Double ceramic insertion core optical fiber splicing devices Download PDFInfo
- Publication number
- CN207318790U CN207318790U CN201721022791.3U CN201721022791U CN207318790U CN 207318790 U CN207318790 U CN 207318790U CN 201721022791 U CN201721022791 U CN 201721022791U CN 207318790 U CN207318790 U CN 207318790U
- Authority
- CN
- China
- Prior art keywords
- optical fiber
- lock pin
- pin head
- hole
- location hole
- Prior art date
- Legal status (The legal status is an assumption and is not a legal conclusion. Google has not performed a legal analysis and makes no representation as to the accuracy of the status listed.)
- Expired - Fee Related
Links
Landscapes
- Mechanical Coupling Of Light Guides (AREA)
Abstract
The utility model provides a kind of double ceramic insertion core optical fiber splicing devices, it includes lock pin head, inserted block, and the both ends of the inserted block are machined with coaxial mounting hole, are connected between the mounting hole by coaxial location hole respectively;Connect between the location hole and mounting hole by taper hole, it is processed into cylindrical shape corresponding with the mounting hole in the first end of lock pin, the outer end of the lock pin head cylindrical shape is designed with conical head corresponding with the taper hole size, the axial location of the lock pin head cylindrical shape was machined with line micropore, described cross in line micropore is incorporated with optical fiber, and the optical fiber inside lock pin head is stretched out through the line micropore of crossing from taper cephalic par;The optical fiber for stretching out taper cephalic par in the lock pin head is stretched into the location hole.Only need precisely to ensure in the apparatus the location hole straightness can, greatly reduce the processing request of part, improve the connection effect of optical fiber.
Description
Technical field
The invention belongs to cover ceramic insertion core technical field, more particularly, to a kind of double ceramic insertion core optical fiber splicing devices.
Background technology
Lock pin refers to that, using the flit-plug part in optical fiber connector, lock pin is the cylinder of precise centering, in
The heart has a micropore, and as fixed optical fiber, optical fiber to be connected is assembled in the micropore.Optical fiber connector includes lock pin and assembling
The jack structure of lock pin, the end centre position of the jack are equipped with optical fiber, and when lock pin is inserted into the jack, lock pin is micro-
The optical fiber face among optical fiber and jack in hole, so as to complete the connection of two sections of optical fiber.Lock pin is usually pluggable structure,
The connection of two sections of optical fiber can so be facilitated, and light is to the switching of cable.This lock pin usually using ceramic material,
Specifically mainly being made using zirconia ceramics material, zirconia ceramics has high tenacity, high-flexural strength and high-wearing feature,
The advantages that excellent heat-proof quality, thermal coefficient of expansion is close to steel.Since optical fiber is extremely very thin, the end of two sections of optical fiber must be complete
Full centering could complete the connection of optical fiber, this just has higher requirement to the precision of ceramic insertion core.And connect in traditional optical fiber
Connecing in device, the centering of optical fiber fully relies on the centering of lock pin and jack to determine, once such lock pin is cylindrical or center
Capillary processing precision is inadequate, or concentricity not enough can all influence the connection effect of optical fiber, the same jack inner circle for installing lock pin
Precision is inadequate or the fiber-coaxial degree of jack inside installation not enough also can all influence the precision that optical fiber connects.
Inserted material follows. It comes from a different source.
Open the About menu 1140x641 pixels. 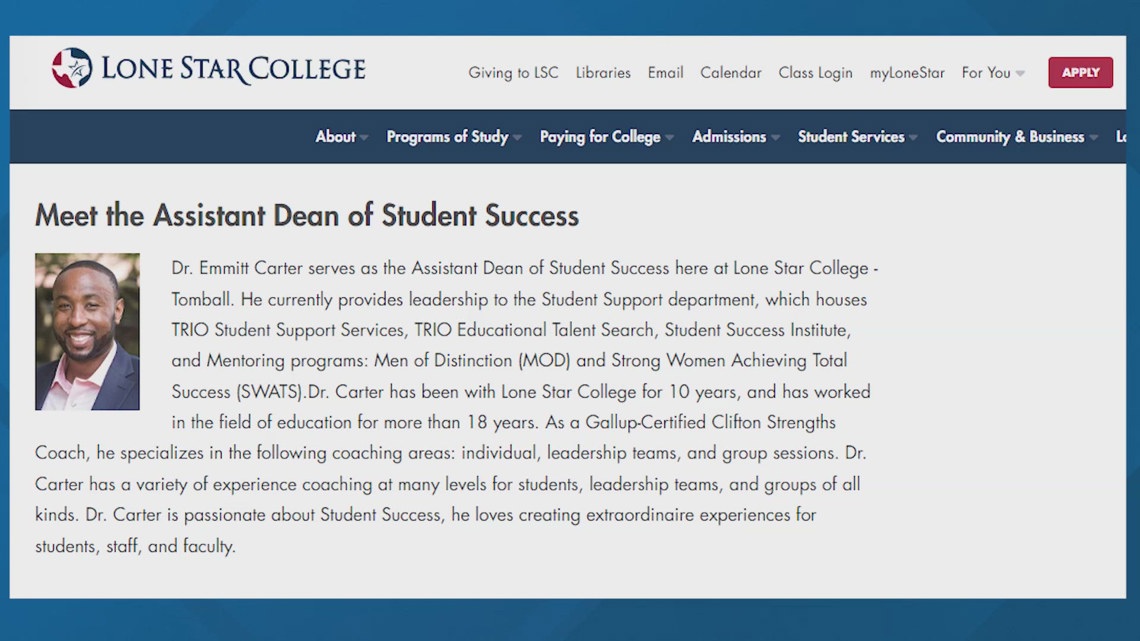[336, 137]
The content of the invention
For it is above-mentioned the problem of, it is an object of the invention to provide a kind of easy to use, a connecting hole pair can be passed through
Double ceramic insertion core optical fiber splicing devices that optical fiber is positioned.
The technical solution adopted by the present invention to solve the technical problems is:This pair of ceramic insertion core optical fiber splicing device includes inserting
Core print, inserted block, the inserted block are machined with coaxial mounting hole, the installation respectively for cylindrical shape, the both ends of the inserted block
It is connected between hole by coaxial location hole, the positioning pore size is corresponding with optical fiber, and the positioning bore dia is less than mounting hole
Diameter;Connect between the location hole and mounting hole by taper hole, the first end of lock pin is processed into corresponding with the mounting hole
Cylindrical shape, the outer end of the lock pin head cylindrical shape is designed with conical head corresponding with the taper hole size, described to insert
The axial location of core print cylindrical shape was machined with line micropore, and described cross in line micropore is incorporated with optical fiber, the light inside lock pin head
Fibre is stretched out through the line micropore of crossing from taper cephalic par;When lock pin head cylindrical end is inserted into the mounting hole of the inserted block, institute
The conical bore of the nose cone and the inserted block of stating lock pin head mutually assembles, and the optical fiber for stretching out taper cephalic par stretches into the location hole
In.
Preferably, when the nose cone of the lock pin head is inserted into the conical bore of the inserted block, the circular cone of the lock pin head
There is the gap of 0.2mm~2mm between head outer end and the location hole.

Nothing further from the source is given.